The names to beat, at least at this juncture, are supposedly dowdy incumbent carmakers such as GM, BMW and Volvo.
“Silicon Valley companies are finding that technological and financial disruption of the automotive industry is not straightforward,” said Raj Rajkumar, an expert on self-driving technology at Carnegie-Mellon University, who consults for GM.
Robot cars currently do not exist, although futurists and nearly everyone else says that’s how we will be getting around in the years ahead. The timing of this new age is disputed. It ranges from just a few years in the future to much later in the century. Yet nearly everyone seems sure that it is coming. The only question has been who will be first and earn the most of what Morgan Stanley estimates will be a $10 trillion-a-year industry.
If you watched the hoopla the last few days out of Pennsylvania, you would be forgiven for thinking that self-driving is here, and the one to beat is Uber. That’s because the ride-hailing company managed to lure much of the US tech press corps to Pittsburgh, where, one by one, they were driven around in four Ford Fusions outfitted with autonomous functionality.
But none of the cars was really self-driving; all required intervention by Uber drivers sitting behind the wheel. Uber is late to the game and ahead of none of the main actors in the self-driving race. And no one has developed a true robot car.
Venerable Apple, after hiring hundreds of specialists to create an autonomous car called the Titan, appears to have abandoned the vehicle, at least for now, and has decided to work only on the underlying self-driving system, according to news accounts.
Bloomberg reports that Google’s self-driving venture is struggling as well. This is notable because Google is the actual first-mover in robot cars, creating a division seven years ago that has thus far driven its self-driving vehicles about 1.8 million miles in and around San Francisco. But Google has suffered the loss of key employees as it refuses to release an almost-robot car, and works on perfecting its technology. The company has never seemed intent on actually building such a vehicle.

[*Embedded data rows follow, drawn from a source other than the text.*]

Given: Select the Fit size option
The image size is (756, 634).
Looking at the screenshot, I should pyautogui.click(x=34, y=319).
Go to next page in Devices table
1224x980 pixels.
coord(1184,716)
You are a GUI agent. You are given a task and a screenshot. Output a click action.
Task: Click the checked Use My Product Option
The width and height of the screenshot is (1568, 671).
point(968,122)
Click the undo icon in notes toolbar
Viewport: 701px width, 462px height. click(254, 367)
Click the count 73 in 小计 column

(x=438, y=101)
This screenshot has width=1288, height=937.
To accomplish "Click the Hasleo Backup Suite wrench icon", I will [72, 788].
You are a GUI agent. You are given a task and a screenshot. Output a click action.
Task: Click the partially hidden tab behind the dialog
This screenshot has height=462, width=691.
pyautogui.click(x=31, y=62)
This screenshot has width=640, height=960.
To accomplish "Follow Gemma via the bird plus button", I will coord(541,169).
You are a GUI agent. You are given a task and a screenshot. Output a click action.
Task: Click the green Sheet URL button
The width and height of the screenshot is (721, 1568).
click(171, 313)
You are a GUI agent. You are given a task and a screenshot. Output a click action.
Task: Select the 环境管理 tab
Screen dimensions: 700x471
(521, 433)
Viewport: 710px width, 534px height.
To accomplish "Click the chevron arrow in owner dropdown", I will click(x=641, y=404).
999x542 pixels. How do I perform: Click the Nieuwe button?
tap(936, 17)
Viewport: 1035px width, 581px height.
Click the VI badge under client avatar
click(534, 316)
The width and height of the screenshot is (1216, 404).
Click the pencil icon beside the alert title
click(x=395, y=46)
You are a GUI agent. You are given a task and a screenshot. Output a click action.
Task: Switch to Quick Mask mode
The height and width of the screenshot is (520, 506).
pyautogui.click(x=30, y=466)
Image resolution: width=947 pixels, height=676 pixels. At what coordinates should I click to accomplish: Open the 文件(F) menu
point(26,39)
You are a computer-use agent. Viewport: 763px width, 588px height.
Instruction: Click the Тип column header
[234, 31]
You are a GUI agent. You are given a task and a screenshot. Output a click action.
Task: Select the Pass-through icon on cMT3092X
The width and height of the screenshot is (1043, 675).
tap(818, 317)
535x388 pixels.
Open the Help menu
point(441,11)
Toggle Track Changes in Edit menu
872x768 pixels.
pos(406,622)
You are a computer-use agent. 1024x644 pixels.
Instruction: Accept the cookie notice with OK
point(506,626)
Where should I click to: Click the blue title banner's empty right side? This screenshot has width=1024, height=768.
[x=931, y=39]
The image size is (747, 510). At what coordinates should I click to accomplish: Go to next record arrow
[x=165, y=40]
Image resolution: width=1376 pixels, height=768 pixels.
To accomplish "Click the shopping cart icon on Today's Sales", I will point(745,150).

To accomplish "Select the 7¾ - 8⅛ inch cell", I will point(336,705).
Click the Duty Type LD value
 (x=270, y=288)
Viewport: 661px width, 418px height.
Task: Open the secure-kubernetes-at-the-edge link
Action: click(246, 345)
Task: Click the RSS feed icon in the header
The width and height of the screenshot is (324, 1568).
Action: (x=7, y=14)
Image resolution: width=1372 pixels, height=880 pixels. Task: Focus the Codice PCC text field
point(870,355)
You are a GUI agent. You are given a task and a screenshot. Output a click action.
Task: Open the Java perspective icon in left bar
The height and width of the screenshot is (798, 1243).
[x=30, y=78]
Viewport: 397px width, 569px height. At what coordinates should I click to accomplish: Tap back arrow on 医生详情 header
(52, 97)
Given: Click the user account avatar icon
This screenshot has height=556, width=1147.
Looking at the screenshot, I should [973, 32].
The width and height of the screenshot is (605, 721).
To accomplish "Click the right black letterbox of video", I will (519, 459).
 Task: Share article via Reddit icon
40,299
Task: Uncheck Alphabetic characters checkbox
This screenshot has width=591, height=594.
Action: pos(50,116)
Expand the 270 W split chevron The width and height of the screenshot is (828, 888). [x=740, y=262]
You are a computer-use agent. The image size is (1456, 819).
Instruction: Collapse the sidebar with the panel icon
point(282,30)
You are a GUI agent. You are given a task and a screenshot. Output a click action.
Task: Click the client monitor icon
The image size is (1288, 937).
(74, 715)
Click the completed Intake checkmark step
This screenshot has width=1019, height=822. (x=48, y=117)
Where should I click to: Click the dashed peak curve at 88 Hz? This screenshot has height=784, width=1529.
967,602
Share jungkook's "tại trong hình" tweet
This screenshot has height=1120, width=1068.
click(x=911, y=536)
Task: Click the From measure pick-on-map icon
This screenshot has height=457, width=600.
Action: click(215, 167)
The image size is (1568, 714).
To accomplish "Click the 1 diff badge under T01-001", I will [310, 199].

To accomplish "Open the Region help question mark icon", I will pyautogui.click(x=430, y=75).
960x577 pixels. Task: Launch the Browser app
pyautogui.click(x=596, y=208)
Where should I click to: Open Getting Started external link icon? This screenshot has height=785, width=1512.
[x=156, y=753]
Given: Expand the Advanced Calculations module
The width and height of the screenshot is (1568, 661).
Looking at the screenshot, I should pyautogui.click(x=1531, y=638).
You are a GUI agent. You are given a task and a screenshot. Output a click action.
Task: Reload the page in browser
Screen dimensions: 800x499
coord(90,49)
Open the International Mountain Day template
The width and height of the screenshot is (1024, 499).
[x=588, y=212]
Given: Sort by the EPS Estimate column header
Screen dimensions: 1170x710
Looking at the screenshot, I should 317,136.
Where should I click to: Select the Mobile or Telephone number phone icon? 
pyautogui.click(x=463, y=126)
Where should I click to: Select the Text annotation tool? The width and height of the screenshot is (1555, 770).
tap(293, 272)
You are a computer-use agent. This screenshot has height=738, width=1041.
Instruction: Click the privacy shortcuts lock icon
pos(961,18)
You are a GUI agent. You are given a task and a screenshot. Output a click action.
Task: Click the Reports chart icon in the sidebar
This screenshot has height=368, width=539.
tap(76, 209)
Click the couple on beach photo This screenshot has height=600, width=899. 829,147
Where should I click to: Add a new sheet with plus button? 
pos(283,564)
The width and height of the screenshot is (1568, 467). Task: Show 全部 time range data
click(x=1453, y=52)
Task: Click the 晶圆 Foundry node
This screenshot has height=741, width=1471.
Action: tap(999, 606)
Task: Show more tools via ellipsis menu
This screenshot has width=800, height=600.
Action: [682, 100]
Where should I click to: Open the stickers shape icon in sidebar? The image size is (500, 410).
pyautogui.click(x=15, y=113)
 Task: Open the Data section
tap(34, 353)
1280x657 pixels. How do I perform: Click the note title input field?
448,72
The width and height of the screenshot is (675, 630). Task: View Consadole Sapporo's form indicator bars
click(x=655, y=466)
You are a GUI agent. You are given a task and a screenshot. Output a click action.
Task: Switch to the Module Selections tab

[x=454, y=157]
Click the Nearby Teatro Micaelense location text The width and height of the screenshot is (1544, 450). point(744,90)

For all their street cred, both Google and Apple, don’t have a car to sell. And none of the major carmakers appears to want to do business with them. ”No established carmaker wanted to tie up with Google, since automakers do not want to become commodity makers of vehicle platforms while the juicy information-driven gains accrue to Google,” said Rajkumar. “Change the name ‘Google’ to ‘Apple’ and the situation remains exactly the same.”
Volvo, meanwhile, says it will put a fleet of 100 self-driving cars on the road for testing next year; a mainstream commercial rollout will probably be years later. BMW says it will sell autonomous cars by 2021.
GM is about to launch the first mainstream-priced electric car that can go more than 200 miles on a charge. The $37,500 Bolt, which has won rave reviews, will go 238 miles before requiring recharging, according to its official US government rating. Later, the Bolt will go autonomous–GM is already testing self-driving Bolts around San Francisco. High-end Teslas can go further, but they cost tens of thousands of dollars more.
Tesla remains an outlier, a crossover between Silicon Valley and the carmakers. That has resurrected now years-old talk: Apple or Google should buy Tesla.